If we surrender, truly surrender, our will and our lives to the care of God as we understand Him, there are no specific guarantees. True surrender is unconditional—not dependent upon any particular outcome. For example, if I surrender in order to save my marriage and my marriage fails, do I then withdraw? If I surrender sexual fantasy and acting upon that fantasy in order to achieve a joyous and free “sexual life” or the perfect relationship, I have not surrendered unconditionally. I have a reservation—my own quietly held reservation that someday, just someday, I’ll be able to truly enjoy lust.
I can no longer contract with God as I tried to do as a child. “If I am good and do thus and such, God (of my childish understanding) will reward me in the manner that I choose.” My addiction flourished under the influence of my repeated attempts at self-reward when I thought that the God of my childhood should, but did not, reward me.
Are there any guarantees? Only one. If I surrender and attend to the Twelve Steps, I shall have a spiritual awakening as the result. The Twelfth Step states that my awakening is “the,” not “a,” result of the Steps.
Some of us have come to the Fellowship to save our marriage, job, or home, or to avoid institutions, jails, or death. I was told that I must stop doing what I was doing if I was to trudge the Road of Happy Destiny. My pain and fear were great enough, and I could not conceive of or afford any alternative. I stayed and tried to stop. I listened (sometimes) and asked myself, “What happened to his job?”; “Did it ‘work’ for him?”; “How is her marriage working?”; and so forth.

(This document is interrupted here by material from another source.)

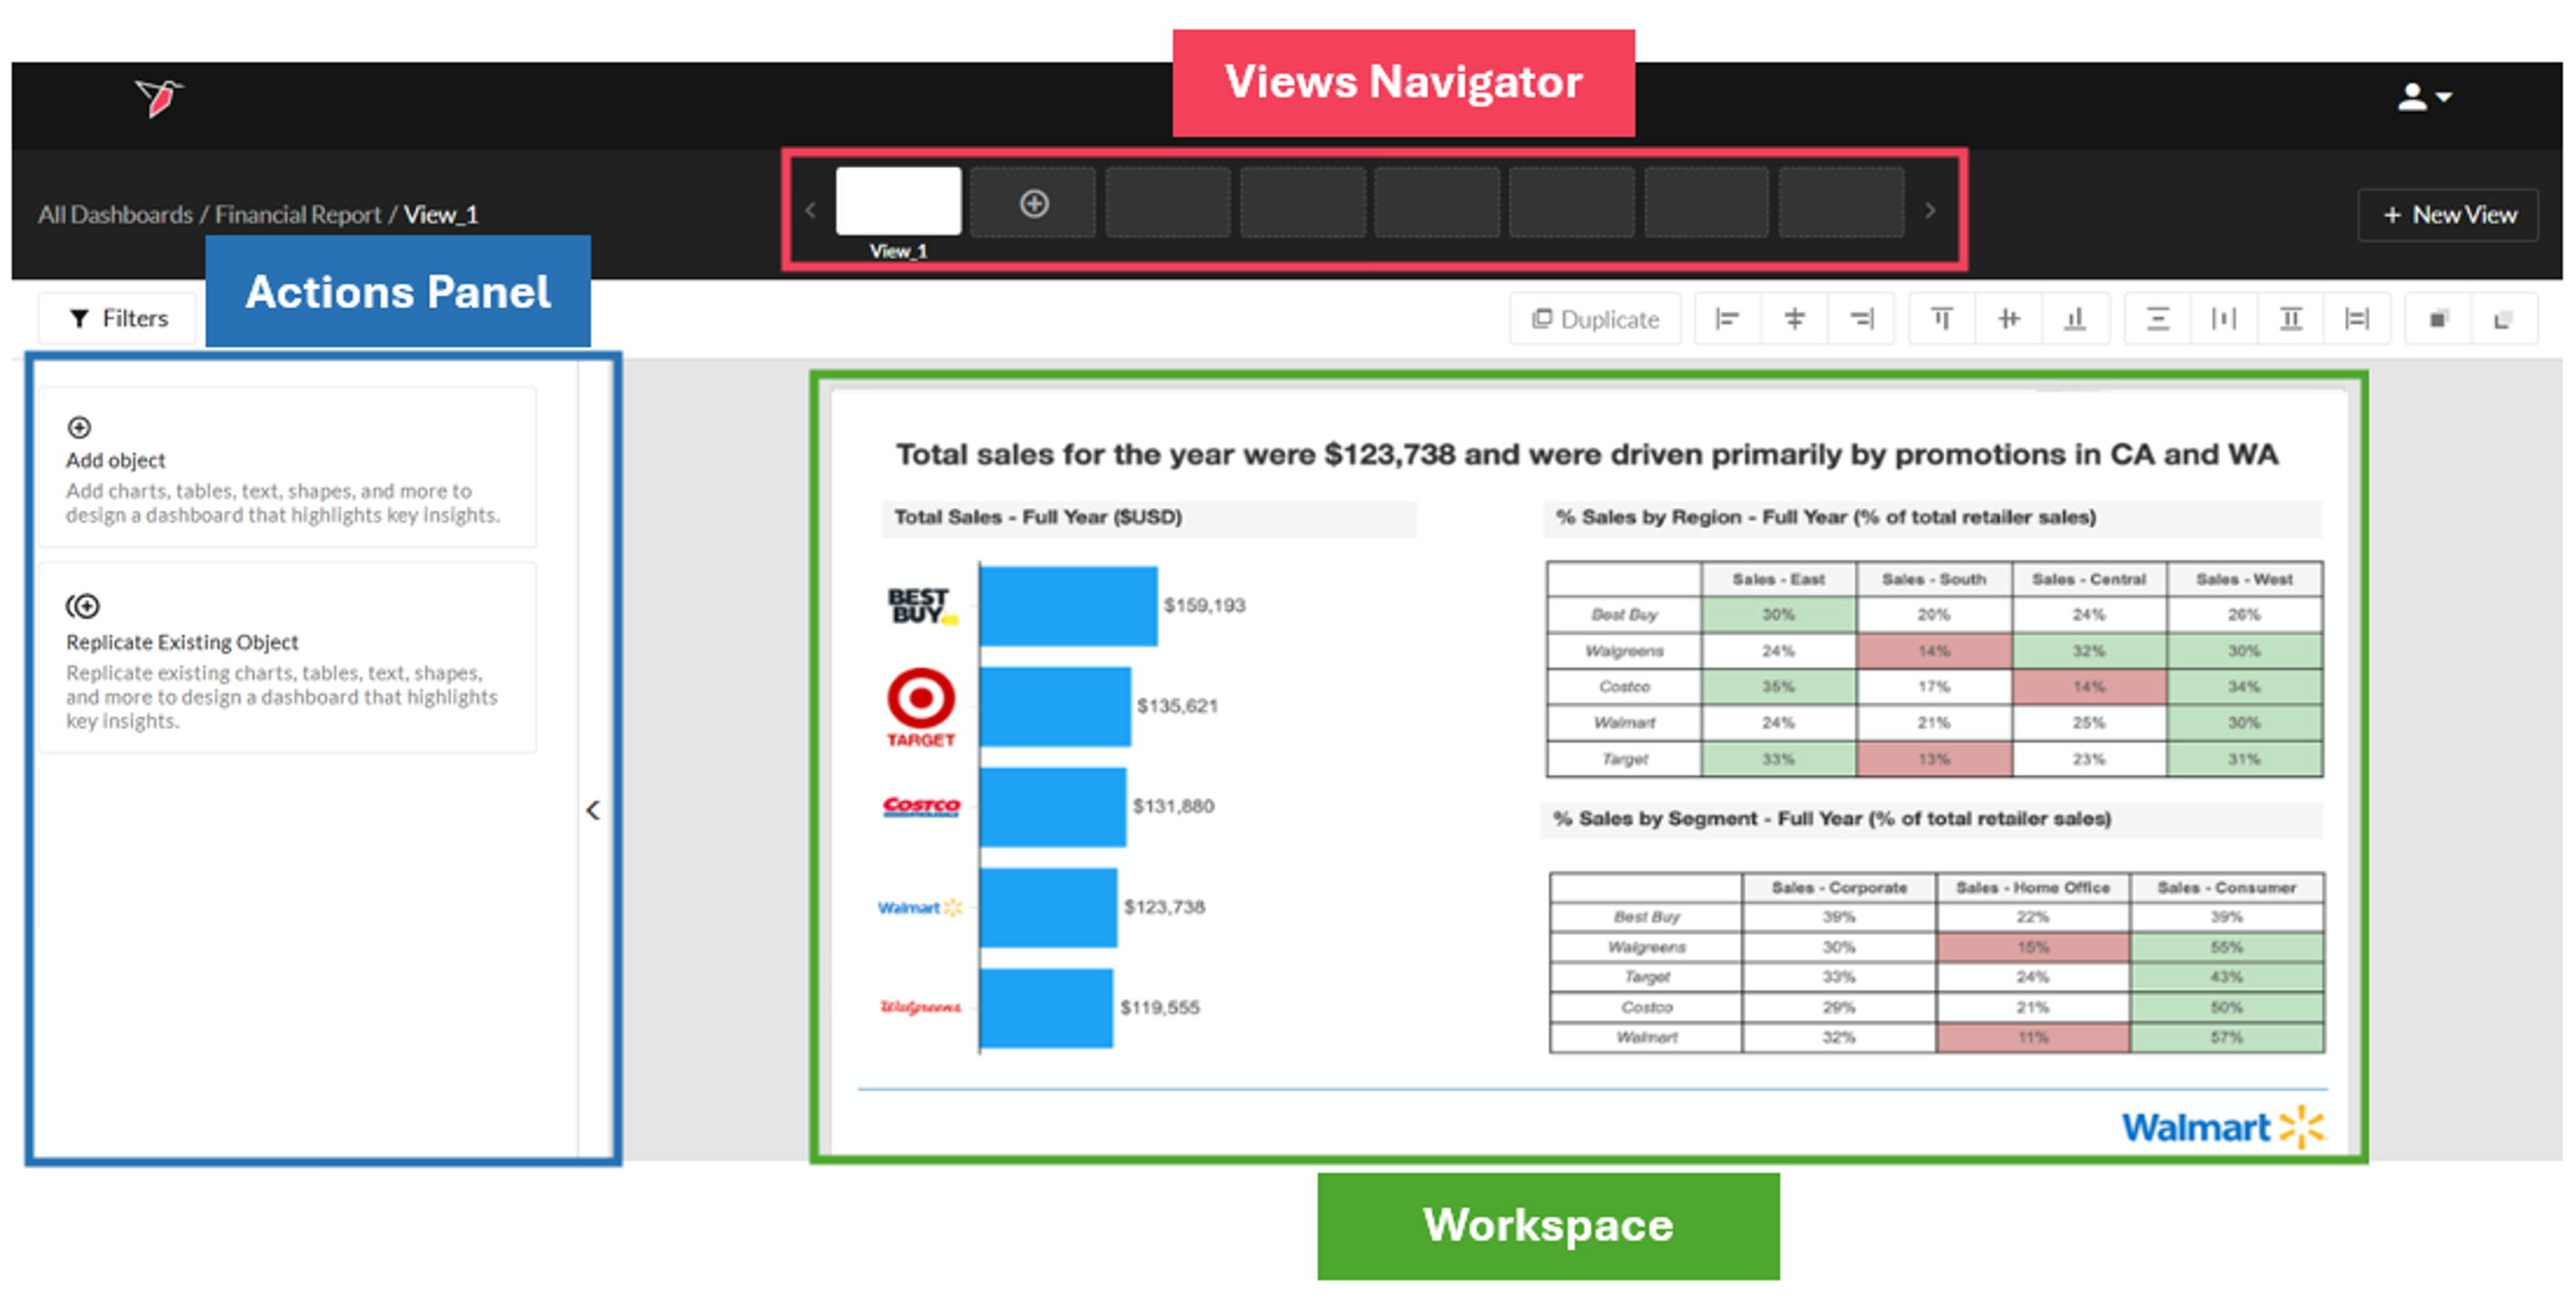Align objects to horizontal center
2576x1307 pixels.
pos(1794,319)
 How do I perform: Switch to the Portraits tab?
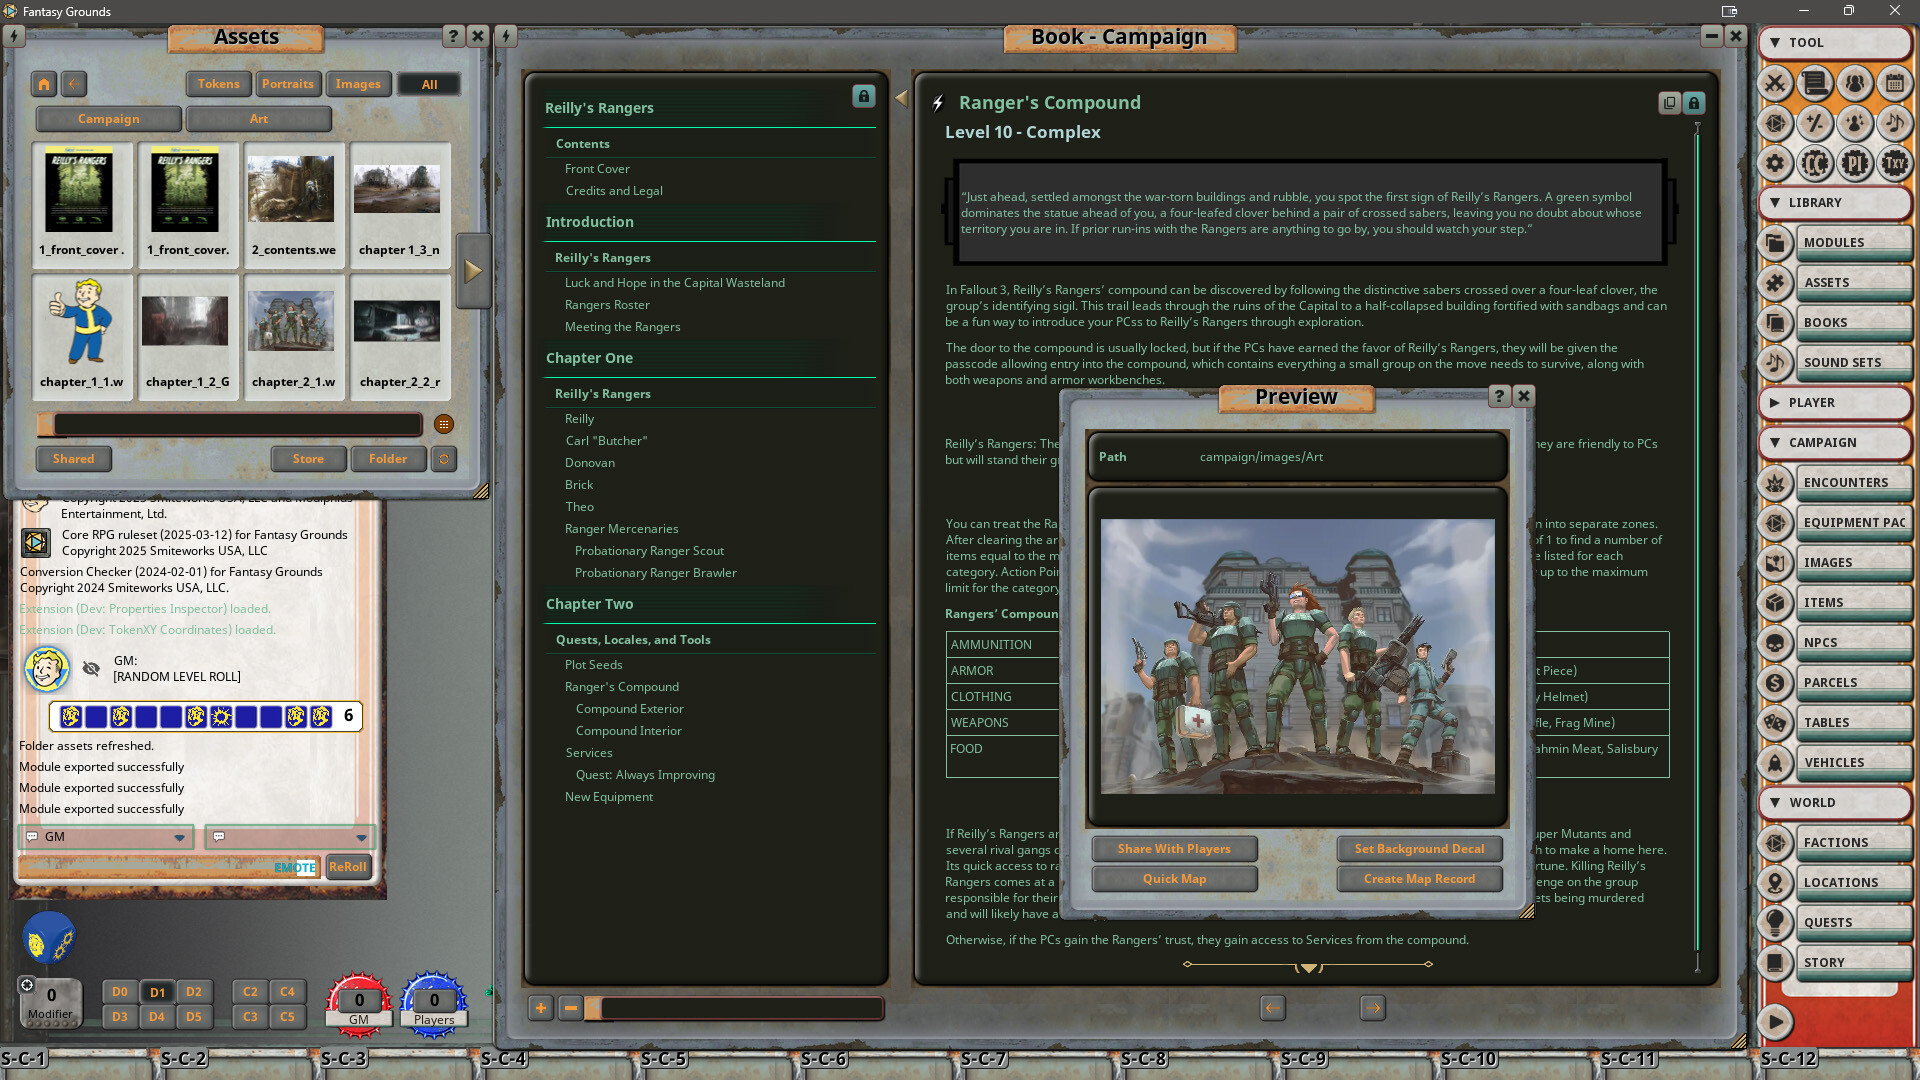[288, 84]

A troubled enquirer, I sought specific guarantees and the proper method of contracting with God for them. I knew what I willed for myself; my question was how to attain it. Separated from others by my differing attitudes towards personal will and God’s will, I was tenuously connected by my common experience with addiction to people who had something I wanted. I heard that how it was for me was how it had been for them.

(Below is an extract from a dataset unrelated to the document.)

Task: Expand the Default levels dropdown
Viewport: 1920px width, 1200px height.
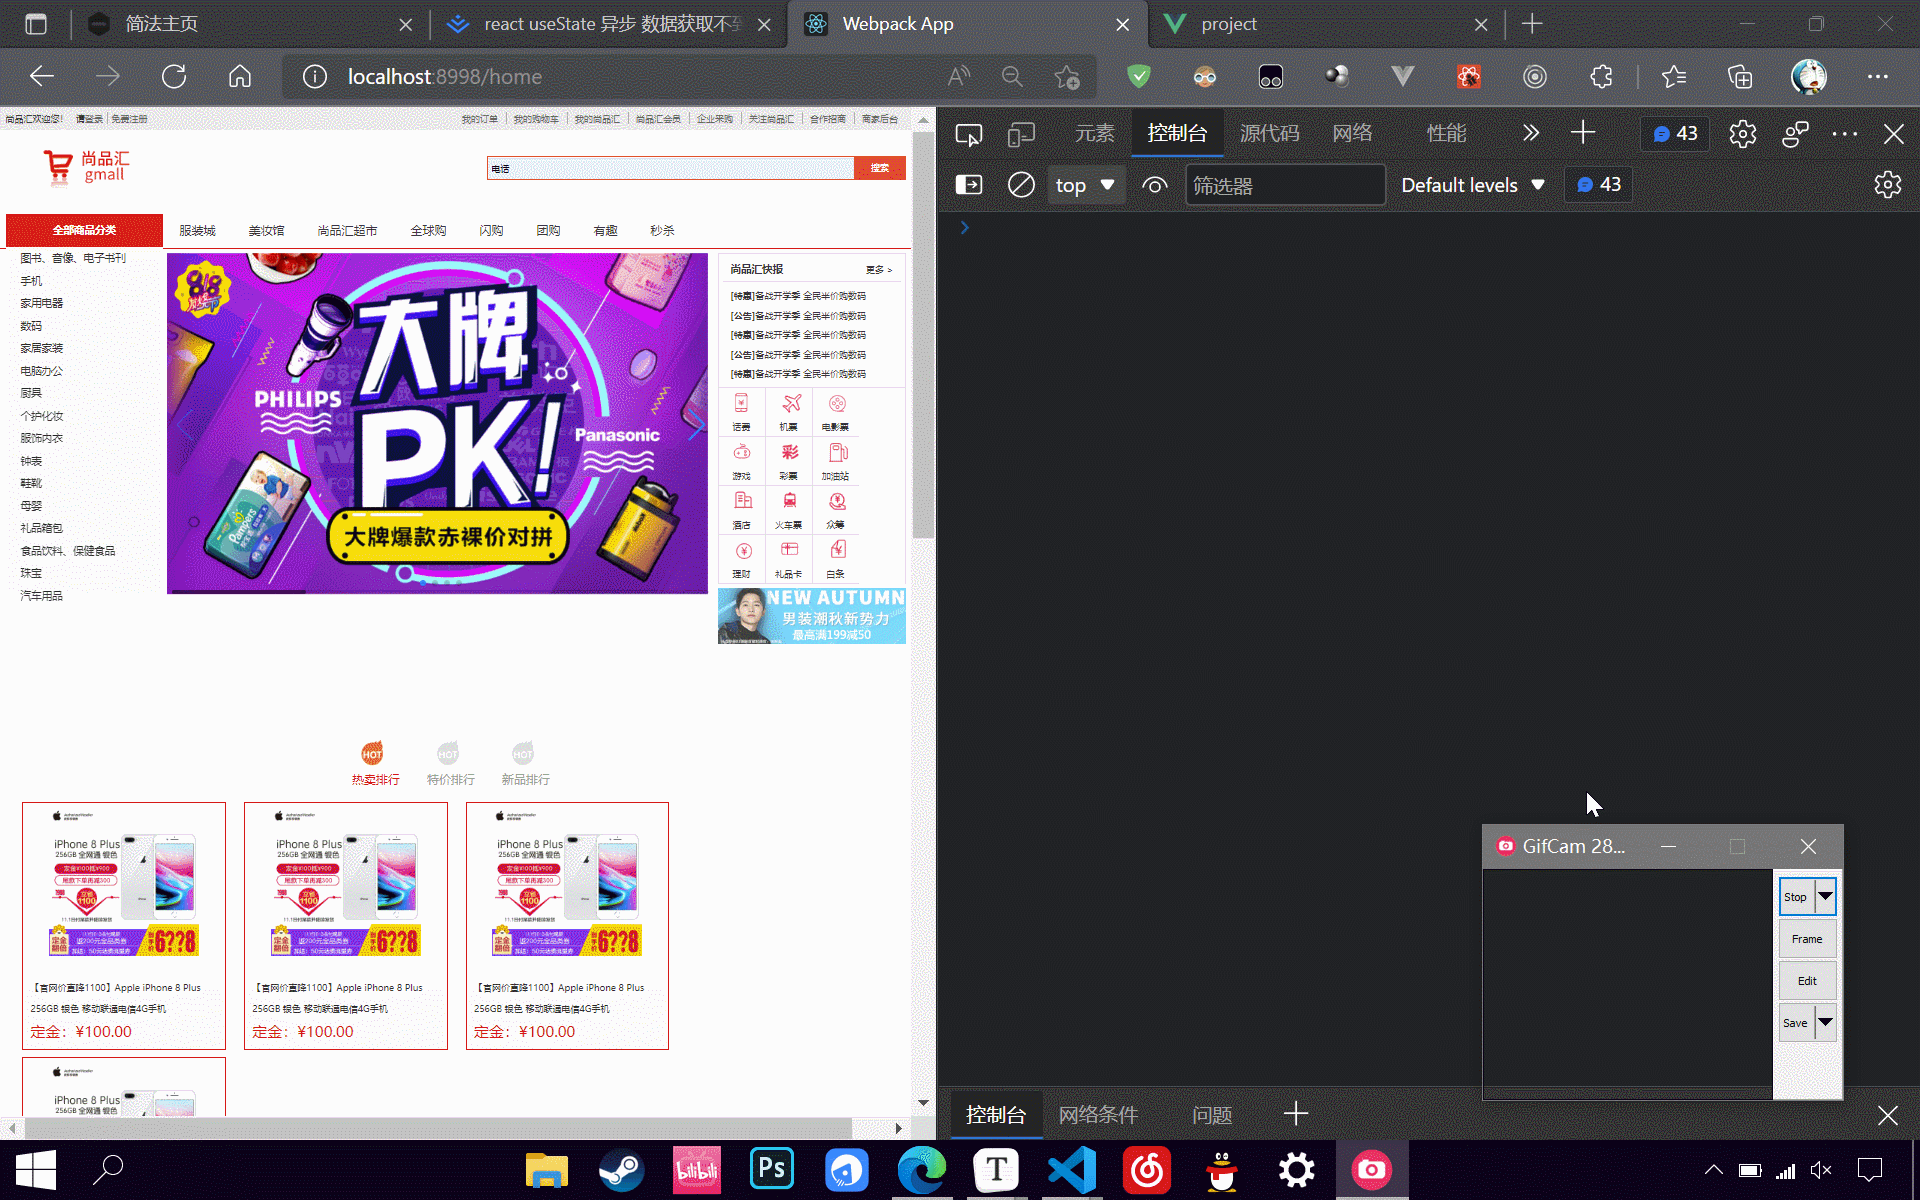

In time, by the Grace of God, came that quiet moment when I ran out of questions and first believed in the possibility of a new way of life. A quiet moment of Connection grew out of others sharing their experiences, strengths, and hopes at the simplest level. When I heard what had happened to others and saw how they were today, a spark of light penetrated my addiction’s defenses—when least expected and for the least predictable reason. No promotion, no specific guarantees, no contracts, just the promise of a spiritual awakening to a new way of life.